Come è noto, con riguardo all’accesso civico, oltre ai limiti individuati dall’art. 5-bis del d.lgs. n. 33/2013, è stato affermato che sono comunque inammissibili “richieste manifestamente onerose o sproporzionate e, cioè, tali da comportare un carico irragionevole di lavoro idoneo a interferire con il buon andamento della pubblica amministrazione; richieste massive uniche … contenenti un numero cospicuo di dati o di documenti, o richieste massive plurime, che pervengono in un arco temporale limitato e da parte dello stesso richiedente o da parte di più richiedenti ma comunque riconducibili ad uno stesso centro di interessi; richieste vessatorie o pretestuose, dettate dal solo intento emulativo, da valutarsi ovviamente in base a parametri oggettivi” (Consiglio di Stato, Adunanza Plenaria, sent. 2 aprile 2020, n. 10).
Applicando tali principi, il TAR Lazio, Latina, sez. II, nella sent. 15 maggio 2024, n. 346, ha ritenuto eccessivamente generica un’istanza di accesso civico con cui un cittadino richiedeva l’ostensione di tutti i documenti (istruttorie, pareri, corrispondenza intercorsa tra i vari uffici interessati, delibere e provvedimenti vari) con cui l’Ente Locale aveva disciplinato la viabilità di una determina strada comunale.

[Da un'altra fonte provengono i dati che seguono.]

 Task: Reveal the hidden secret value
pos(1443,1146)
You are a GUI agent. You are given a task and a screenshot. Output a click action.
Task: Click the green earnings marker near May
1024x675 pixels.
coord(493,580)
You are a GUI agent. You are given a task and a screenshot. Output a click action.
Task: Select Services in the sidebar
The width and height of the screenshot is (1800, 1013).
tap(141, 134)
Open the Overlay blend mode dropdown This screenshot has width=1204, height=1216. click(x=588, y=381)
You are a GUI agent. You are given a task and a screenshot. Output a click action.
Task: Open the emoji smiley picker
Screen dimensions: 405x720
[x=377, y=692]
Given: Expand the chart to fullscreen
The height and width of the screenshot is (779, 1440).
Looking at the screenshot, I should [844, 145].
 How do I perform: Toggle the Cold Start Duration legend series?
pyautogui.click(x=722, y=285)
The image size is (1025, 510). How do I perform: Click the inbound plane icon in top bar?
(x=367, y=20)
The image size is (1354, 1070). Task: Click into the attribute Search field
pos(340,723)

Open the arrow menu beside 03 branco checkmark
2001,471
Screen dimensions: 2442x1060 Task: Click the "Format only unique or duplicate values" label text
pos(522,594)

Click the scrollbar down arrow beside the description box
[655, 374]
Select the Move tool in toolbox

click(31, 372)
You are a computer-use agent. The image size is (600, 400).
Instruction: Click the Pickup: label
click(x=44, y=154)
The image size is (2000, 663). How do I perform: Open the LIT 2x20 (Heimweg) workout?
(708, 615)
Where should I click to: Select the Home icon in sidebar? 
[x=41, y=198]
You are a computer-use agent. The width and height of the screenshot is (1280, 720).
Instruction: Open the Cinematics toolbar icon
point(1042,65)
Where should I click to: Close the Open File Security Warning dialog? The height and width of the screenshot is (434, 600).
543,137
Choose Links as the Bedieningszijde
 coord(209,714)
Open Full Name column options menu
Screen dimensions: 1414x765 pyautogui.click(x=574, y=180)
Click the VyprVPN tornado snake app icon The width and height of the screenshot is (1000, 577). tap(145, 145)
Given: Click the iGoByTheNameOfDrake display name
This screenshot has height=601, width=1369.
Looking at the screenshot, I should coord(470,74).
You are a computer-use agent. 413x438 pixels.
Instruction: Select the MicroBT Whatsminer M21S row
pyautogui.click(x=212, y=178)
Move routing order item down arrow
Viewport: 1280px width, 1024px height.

Secondo i giudici, benché finalizzata ad un controllo dell’attività amministrativa in relazione alla regolamentazione della viabilità di una via comunale e, pertanto, astrattamente rientrante nell’ambito applicativo dell’accesso generalizzato, l’istanza appariva formulata in termini del tutto generici tali che la sua evasione avrebbe richiesto all’Amministrazione un dispendio di energie e forza lavoro del tutto sproporzionate, richiedendo un’attività di ricerca, collazione ed elaborazione da parte degli uffici che è incompatibile con l’economicità e la tempestività dell’azione amministrativa.